One pretty compelling recent piece of evidence is Jon Nelson's recent meta-analysis, published in 2011. The abstract:
This paper presents a meta-analysis of prospective cohort (longitudinal) studies of alcohol marketing and adolescent drinking, which accounts for publication bias. The paper provides a summary of 12 primary studies of the marketing–drinking relationship. Each primary study surveyed a sample of youth to determine baseline drinking status and marketing exposure, and re-surveyed the youth to determine subsequent drinking outcomes. Logistic analyses provide estimates of the odds ratio for effects of baseline marketing variables on adolescent drinking at follow-up. Using meta-regression analysis, two samples are examined in this paper: 23 effect-size estimates for drinking onset (initiation); and 40 estimates for other drinking behaviours (frequency, amount, bingeing). Marketing variables include ads in mass media, promotion portrayals, brand recognition and subjective evaluations by survey respondents. Publication bias is assessed using funnel plots that account for ‘missing’ studies, bivariate regressions and multivariate meta-regressions that account for primary study heterogeneity, heteroskedasticity, data dependencies, publication bias and truncated samples. The empirical results are consistent with publication bias, omitted variable bias in some studies, and lack of a genuine effect, especially for mass media. The paper also discusses ‘dissemination bias’ in the use of research results by primary investigators and health policy interest groups.So he picked the papers that use a baseline and exposure design and concluded that there's really nothing much there except for publication bias.

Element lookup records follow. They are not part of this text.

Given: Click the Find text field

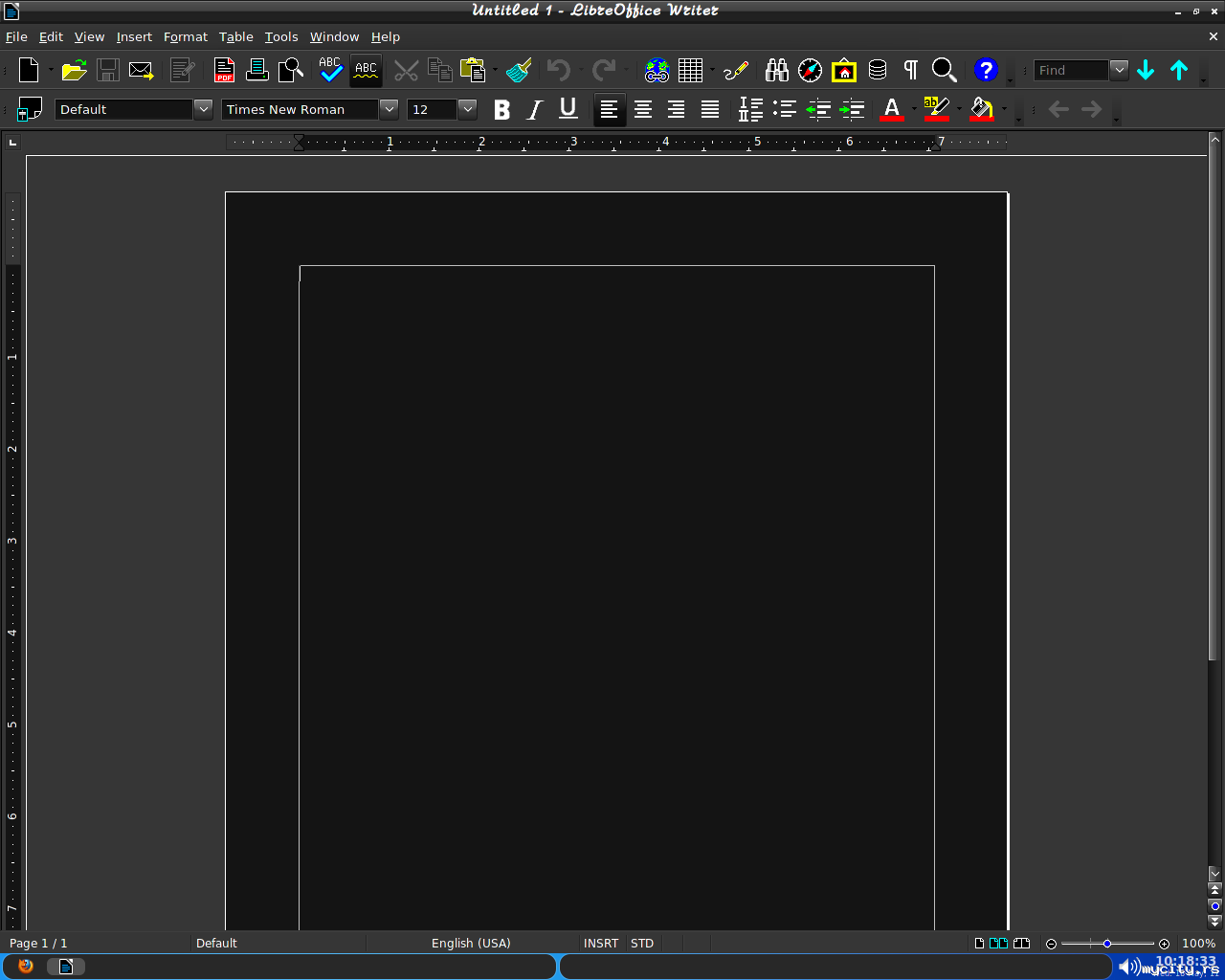Looking at the screenshot, I should tap(1071, 70).
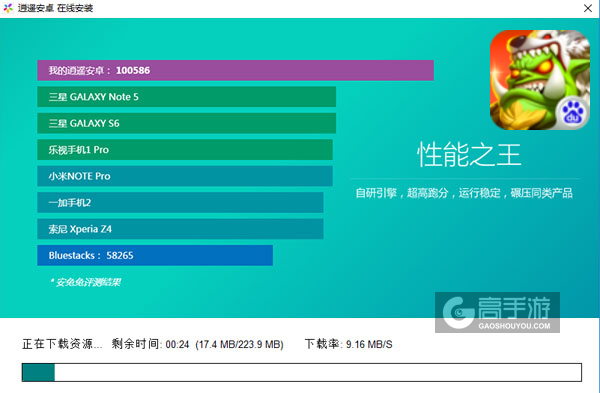The width and height of the screenshot is (600, 393).
Task: Click the purple 我的逍遥安卓 100586 score bar
Action: 235,70
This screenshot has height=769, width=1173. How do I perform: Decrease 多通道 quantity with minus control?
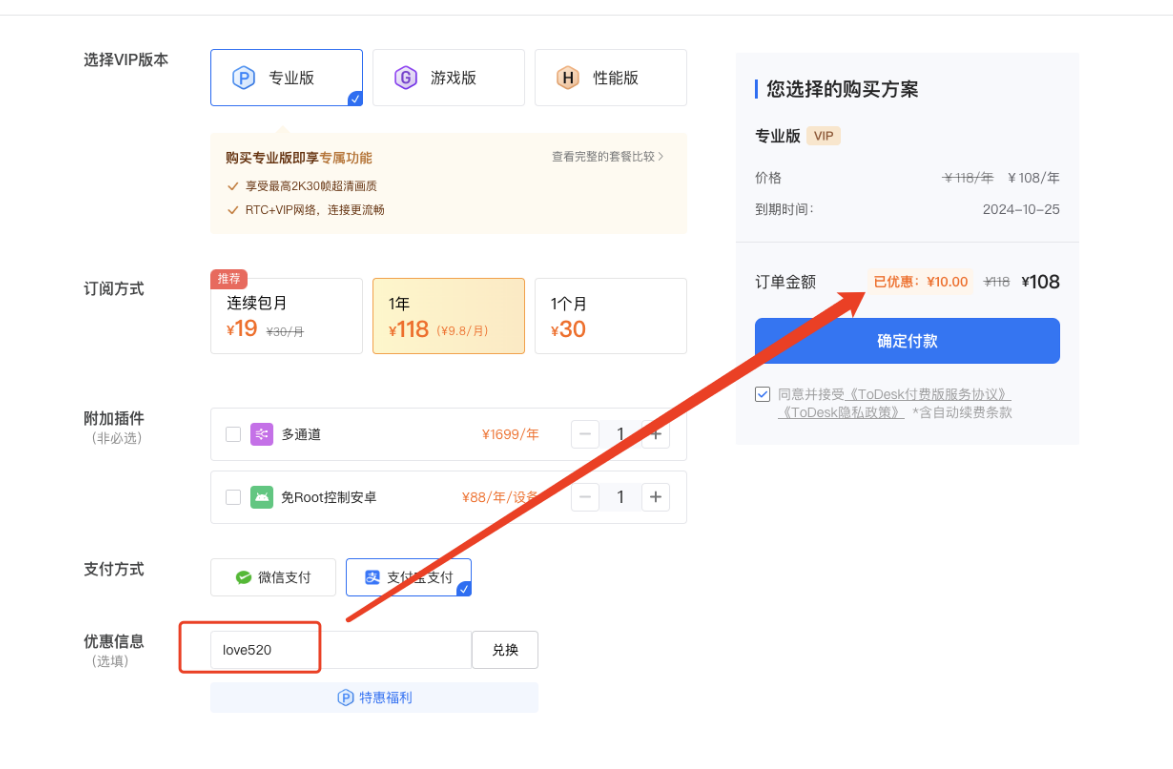coord(585,434)
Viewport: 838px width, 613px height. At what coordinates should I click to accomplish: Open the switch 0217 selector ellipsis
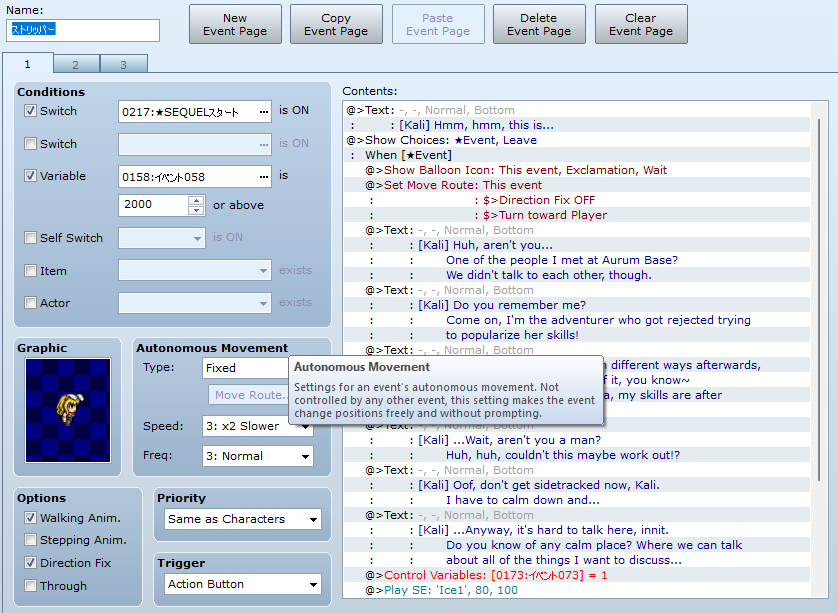click(263, 111)
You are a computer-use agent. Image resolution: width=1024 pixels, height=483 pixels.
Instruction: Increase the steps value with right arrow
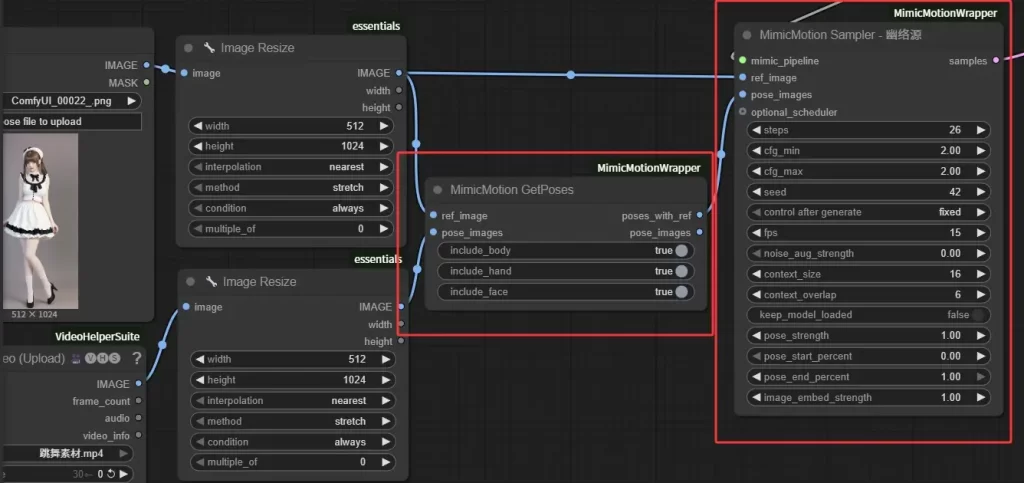click(x=979, y=130)
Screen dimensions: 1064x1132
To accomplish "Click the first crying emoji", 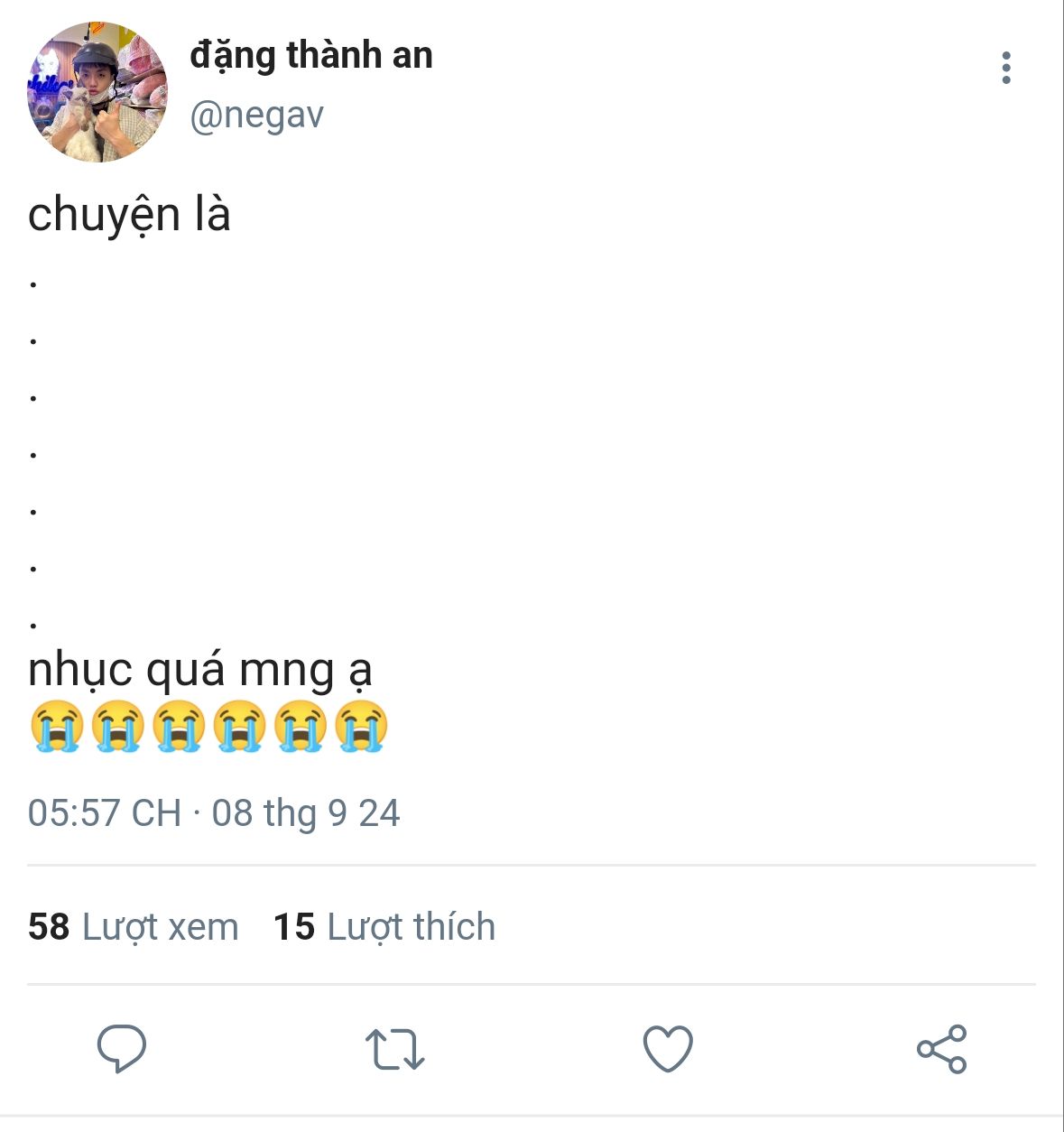I will tap(57, 727).

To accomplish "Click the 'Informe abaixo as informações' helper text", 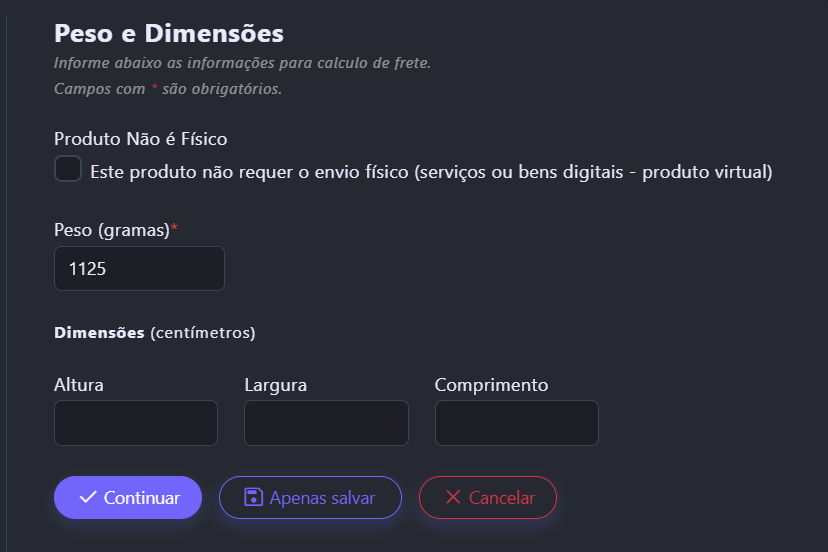I will point(242,63).
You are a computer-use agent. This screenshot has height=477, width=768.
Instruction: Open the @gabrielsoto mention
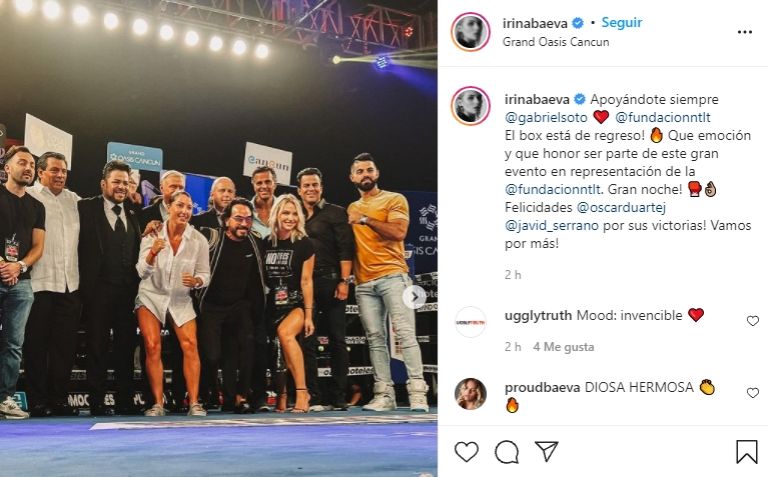click(x=546, y=118)
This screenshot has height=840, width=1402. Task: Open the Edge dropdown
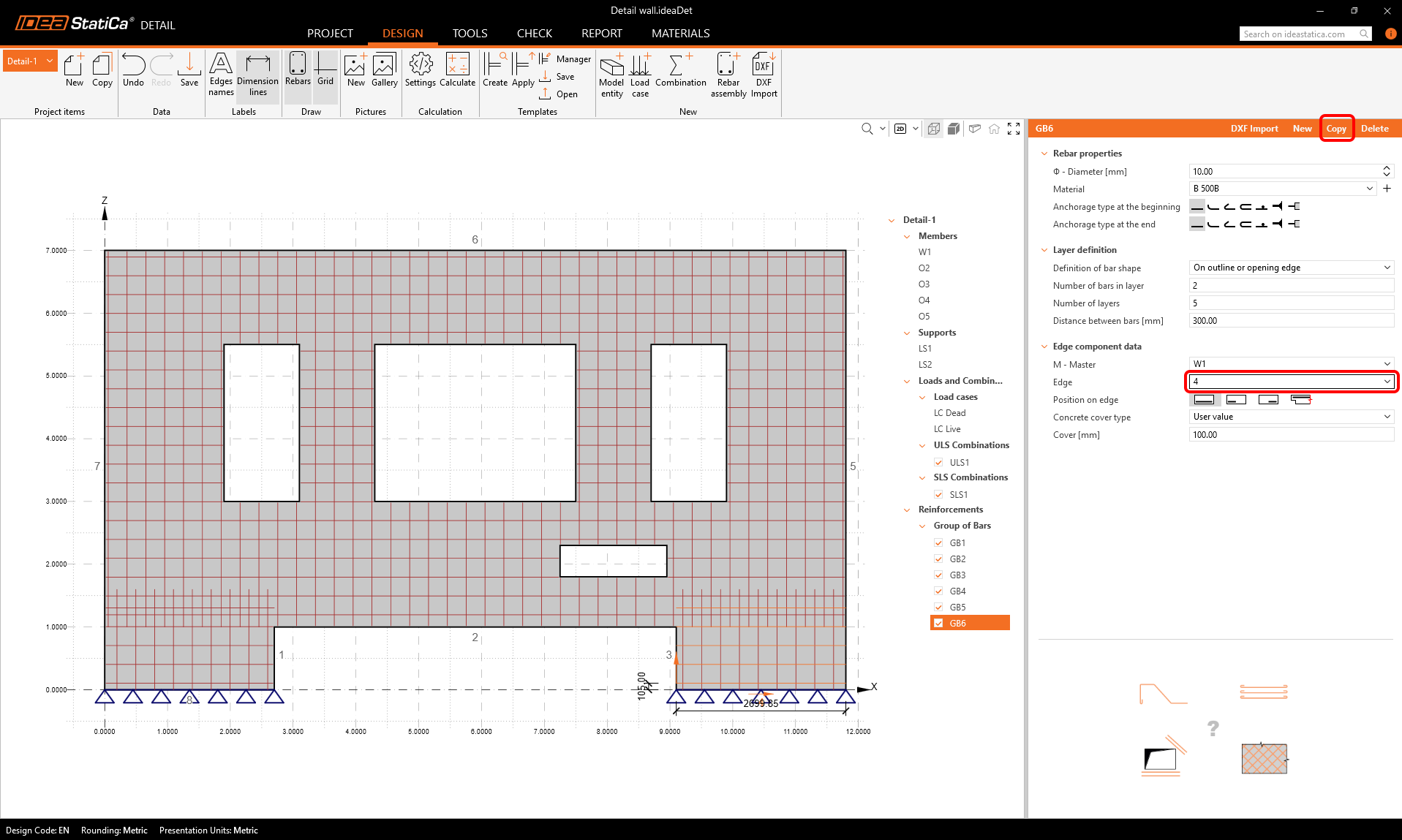pos(1291,382)
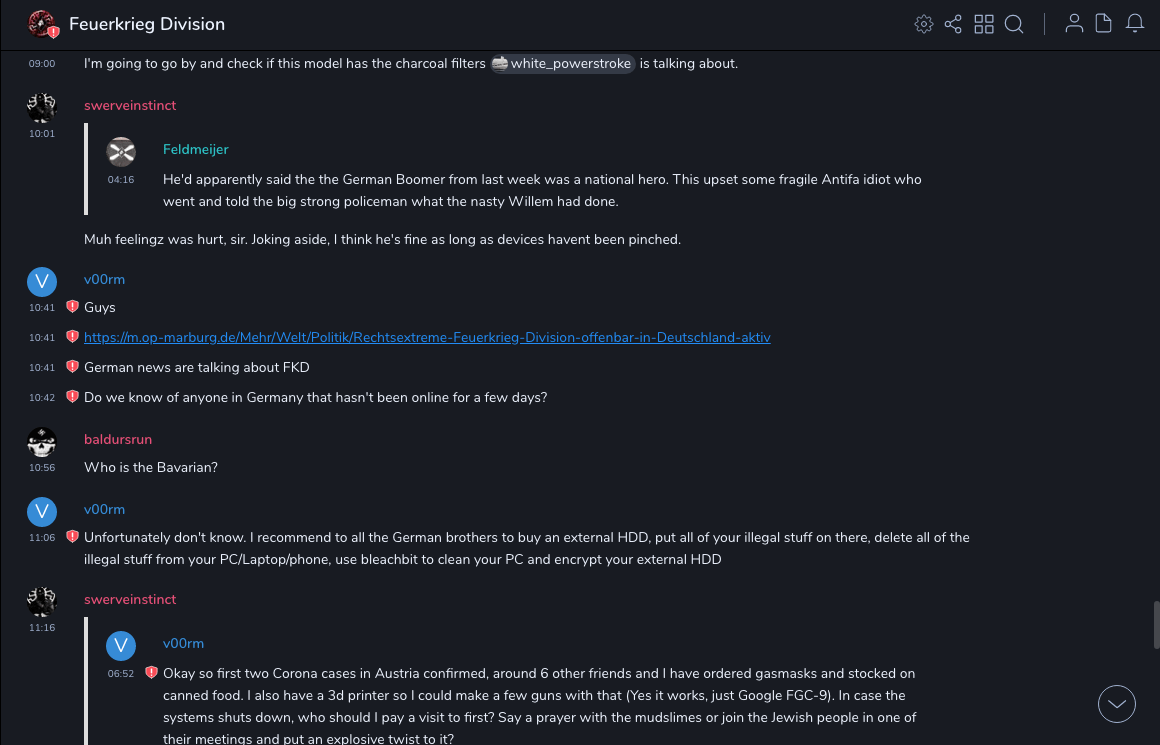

The panellists didn't seem particularly friendly or unfriendly. Tuari Potiki asked why economists' conclusions on this stuff vary so much from the public health folks who'd presented earlier in the day, and the general tone of the Forum members seemed to be "what additional restrictions should we place" rather than "do any potential restrictions do more good than harm", but maybe I misread them.
Well, the anti-alcohol advocates didn't think the Forum was independent enough so they've made their own forum.* They're calling it the Independent Expert Committee on Alcohol Advertising and Sponsorship.
Independent's an interesting word, since the IECAAS is being hosted by Alcohol Action NZ, Doug Sellman and Jennie Connor's anti-alcohol lobby group, and consists of Sellman, Connor, Janet Hoek, Mike Daube and others. They reckon the Ministerial Forum, including NZ Drug Foundation's Tuari Potiki, wasn't independent enough because the CEO of the Advertising Standards Authority is also on the Forum. Sellman et al are correct that the Forum members aren't experts in alcohol marketing, but I'm really unconvinced that that makes them less independent.
IECAAS writes:
To date IECAAS members have found no significant new research that would invalidate the recommendations made by the Law Commission in 2010. In fact the evidence supporting major reform appears to be strengthening. The recommendation to phase out alcohol advertising and sponsorship apart from objective written product information over five years is therefore as important today as it was when first reported to the government in 2010. The only difference is that New Zealand could have made several years of progress had the government responded.I wonder how hard they've been looking. There's a reasonably important piece in the Journal of Economic Surveys that they've missed. And a few others.
* I can't stop imagining Bender setting up his own theme park. Except this one would be way less fun than Bender's.